PAUL, Minn. -- Senator John
McCain—who has spent years making the rounds among VIPs and diplomats at the
international conferences of Davos, Munich, and the others—is regarded elsewhere
in the world as an old hand at foreign policy. In my reporting abroad, if people
disagree with him they at least respect his experience. But what about Governor
Sarah Palin, whom his campaign elevated Friday to a heartbeat away from the
presidency? How does the campaign maintain that the world has nothing to
fear?
Several lines of
(sometimes contradictory) argument have been floating around at the
Republican convention here to answer concerns about Palin. One is that
she’s no less qualified than Barack Obama to deal with foreign affairs,
since service on a Senate committee doesn’t count as experience.

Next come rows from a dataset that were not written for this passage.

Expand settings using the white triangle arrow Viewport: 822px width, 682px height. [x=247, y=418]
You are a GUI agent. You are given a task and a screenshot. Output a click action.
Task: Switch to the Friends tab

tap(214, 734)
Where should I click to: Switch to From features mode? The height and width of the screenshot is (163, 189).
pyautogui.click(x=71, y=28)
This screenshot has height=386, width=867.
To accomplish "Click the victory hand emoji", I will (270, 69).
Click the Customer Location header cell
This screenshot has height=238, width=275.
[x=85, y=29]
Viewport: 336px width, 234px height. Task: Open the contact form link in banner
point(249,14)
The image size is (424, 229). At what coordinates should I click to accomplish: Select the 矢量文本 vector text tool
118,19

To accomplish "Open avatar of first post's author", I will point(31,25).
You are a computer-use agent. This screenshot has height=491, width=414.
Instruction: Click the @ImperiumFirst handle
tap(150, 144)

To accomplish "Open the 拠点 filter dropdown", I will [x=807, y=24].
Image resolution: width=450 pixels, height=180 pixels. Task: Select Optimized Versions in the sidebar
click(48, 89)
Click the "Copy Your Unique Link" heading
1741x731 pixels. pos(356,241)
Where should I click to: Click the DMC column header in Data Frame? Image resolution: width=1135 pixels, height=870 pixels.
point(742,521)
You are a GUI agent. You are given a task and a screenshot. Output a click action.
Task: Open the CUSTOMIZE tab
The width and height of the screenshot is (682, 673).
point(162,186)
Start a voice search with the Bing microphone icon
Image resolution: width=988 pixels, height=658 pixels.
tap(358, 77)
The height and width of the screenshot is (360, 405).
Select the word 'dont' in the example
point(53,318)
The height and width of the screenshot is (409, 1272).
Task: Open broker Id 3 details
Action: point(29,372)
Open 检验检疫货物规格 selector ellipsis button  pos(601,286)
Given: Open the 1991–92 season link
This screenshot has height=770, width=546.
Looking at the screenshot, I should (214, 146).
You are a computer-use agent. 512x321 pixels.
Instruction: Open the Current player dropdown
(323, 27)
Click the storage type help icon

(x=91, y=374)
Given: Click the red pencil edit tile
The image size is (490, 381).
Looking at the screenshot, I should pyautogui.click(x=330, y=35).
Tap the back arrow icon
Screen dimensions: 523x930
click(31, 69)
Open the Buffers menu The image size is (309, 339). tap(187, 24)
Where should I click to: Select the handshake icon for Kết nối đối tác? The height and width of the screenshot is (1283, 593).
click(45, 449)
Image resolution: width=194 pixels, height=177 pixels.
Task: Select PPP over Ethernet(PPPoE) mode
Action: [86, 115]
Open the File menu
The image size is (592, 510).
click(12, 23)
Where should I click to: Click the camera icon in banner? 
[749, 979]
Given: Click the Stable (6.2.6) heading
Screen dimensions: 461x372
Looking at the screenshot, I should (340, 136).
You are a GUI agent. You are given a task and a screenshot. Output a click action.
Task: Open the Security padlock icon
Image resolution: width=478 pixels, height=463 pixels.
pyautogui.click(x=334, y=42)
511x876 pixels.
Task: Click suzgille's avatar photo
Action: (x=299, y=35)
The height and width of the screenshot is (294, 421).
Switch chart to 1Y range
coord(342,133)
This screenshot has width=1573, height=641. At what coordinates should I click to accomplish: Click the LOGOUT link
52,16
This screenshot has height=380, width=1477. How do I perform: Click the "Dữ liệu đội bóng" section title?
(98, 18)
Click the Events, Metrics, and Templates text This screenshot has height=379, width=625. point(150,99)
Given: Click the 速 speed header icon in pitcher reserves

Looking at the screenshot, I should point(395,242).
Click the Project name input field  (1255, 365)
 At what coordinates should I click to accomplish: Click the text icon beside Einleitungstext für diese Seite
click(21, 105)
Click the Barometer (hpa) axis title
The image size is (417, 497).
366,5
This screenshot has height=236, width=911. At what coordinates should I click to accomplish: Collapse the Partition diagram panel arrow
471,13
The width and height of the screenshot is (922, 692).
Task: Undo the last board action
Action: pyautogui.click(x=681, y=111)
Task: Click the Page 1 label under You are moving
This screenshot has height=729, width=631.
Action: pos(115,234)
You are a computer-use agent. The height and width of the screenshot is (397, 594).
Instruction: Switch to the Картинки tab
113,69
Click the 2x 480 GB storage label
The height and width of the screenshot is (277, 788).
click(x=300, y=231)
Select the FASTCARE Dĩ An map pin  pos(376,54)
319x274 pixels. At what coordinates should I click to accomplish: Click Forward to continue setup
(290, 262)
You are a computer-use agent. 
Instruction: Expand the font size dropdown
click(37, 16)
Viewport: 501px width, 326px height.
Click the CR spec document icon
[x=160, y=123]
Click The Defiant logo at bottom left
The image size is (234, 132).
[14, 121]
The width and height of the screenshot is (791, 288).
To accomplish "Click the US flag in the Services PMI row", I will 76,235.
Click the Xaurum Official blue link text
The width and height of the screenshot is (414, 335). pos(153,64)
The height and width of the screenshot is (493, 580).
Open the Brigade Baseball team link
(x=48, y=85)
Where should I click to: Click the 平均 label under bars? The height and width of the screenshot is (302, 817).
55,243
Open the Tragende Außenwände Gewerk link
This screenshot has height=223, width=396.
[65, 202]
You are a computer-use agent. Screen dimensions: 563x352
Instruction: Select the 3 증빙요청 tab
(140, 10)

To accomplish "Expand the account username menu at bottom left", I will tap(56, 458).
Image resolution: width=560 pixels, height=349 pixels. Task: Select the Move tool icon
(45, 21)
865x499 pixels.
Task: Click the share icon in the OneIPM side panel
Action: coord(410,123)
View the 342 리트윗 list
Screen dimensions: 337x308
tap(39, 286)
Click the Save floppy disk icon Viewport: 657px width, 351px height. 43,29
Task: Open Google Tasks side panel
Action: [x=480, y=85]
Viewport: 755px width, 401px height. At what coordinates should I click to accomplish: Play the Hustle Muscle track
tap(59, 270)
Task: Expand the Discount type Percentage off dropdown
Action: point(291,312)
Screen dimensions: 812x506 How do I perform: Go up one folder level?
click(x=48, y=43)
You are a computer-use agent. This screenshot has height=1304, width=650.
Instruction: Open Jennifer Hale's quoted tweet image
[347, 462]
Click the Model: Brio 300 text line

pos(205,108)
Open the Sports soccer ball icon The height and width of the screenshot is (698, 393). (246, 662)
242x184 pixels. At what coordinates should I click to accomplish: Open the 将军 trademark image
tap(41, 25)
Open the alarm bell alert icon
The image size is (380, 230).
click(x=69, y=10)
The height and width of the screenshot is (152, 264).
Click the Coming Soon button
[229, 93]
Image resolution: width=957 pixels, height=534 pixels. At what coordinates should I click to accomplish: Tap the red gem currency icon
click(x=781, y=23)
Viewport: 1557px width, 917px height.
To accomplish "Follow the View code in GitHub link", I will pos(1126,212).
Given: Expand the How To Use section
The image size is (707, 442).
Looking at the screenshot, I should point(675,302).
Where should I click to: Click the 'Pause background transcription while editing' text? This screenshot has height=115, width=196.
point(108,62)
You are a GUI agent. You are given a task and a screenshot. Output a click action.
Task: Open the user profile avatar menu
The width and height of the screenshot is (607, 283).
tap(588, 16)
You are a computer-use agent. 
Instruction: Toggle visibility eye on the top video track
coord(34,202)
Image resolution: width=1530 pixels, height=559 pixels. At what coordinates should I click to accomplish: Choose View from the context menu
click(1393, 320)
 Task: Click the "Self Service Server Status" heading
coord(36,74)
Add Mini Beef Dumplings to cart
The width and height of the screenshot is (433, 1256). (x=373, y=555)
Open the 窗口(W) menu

Another is that experience is about character more than knowledge—which
staff, at any rate, can provide—and victory over the powerful Alaskan
political machine shows the character she’ll bring to the presidency. A
third line of thought is that judgment is more important than
experience (this undermines McCain’s critique of Obama), and while
she’s been around less than Obama, at least she supports the surge,
which conventional wisdom now says worked. (Obama has danced around the
question of its success.) Finally, and half-heartedly, Palin is said to
know Russia, since Alaska is right next
door. Here is a McCain spokesman struggling to make some of these points:
Senator Fred Thompson, the former
senator and presidential hopeful—perceived for much of his campaign to be a
less-than-strenuous student of politics and the world—tried some of these
arguments on Newsweek editors at a lunch yesterday. And he made some
concessions to Palin’s unfamiliarity with the world (she didn’t have a passport
until two years ago): “No nominee I’ve ever heard of has had all the boxes
checked. You talk about a ‘balanced ticket.’” But he did something I didn’t
expect Republicans here to do: he set a high bar for Palin. Could she just
answer a tricky debate question about foreign policy by saying she’s still
learning? No.
"She has to be
fully prepared and has to know the names of the foreign leaders," he said. "That’s rule
number-one. She’s going to be tested in every conceivable way, and she’s got to
be able to handle it. You should assume that smart people have some
walking-around knowledge. She’s the governor of a large state; she’s not out
hunting moose all the time. She’ll start at a better place than most people give
her credit for. It’s not like teaching a toddler to play
piano."
If Thompson is right, maybe Palin
has something up her sleeve for the debate against Joe Biden everybody thinks
she’s going to lose.
P.S. On the subject of veep
picks, Thompson had some choice words about being on a congressional delegation
abroad with the famously garrulous Joe Biden (“my friend”): “Traveling with
Biden is one of the most unrewarding experiences you can have, because he
monopolizes the conversation wherever you are, with whoever you’re speaking to,
in whatever country you’re visiting.”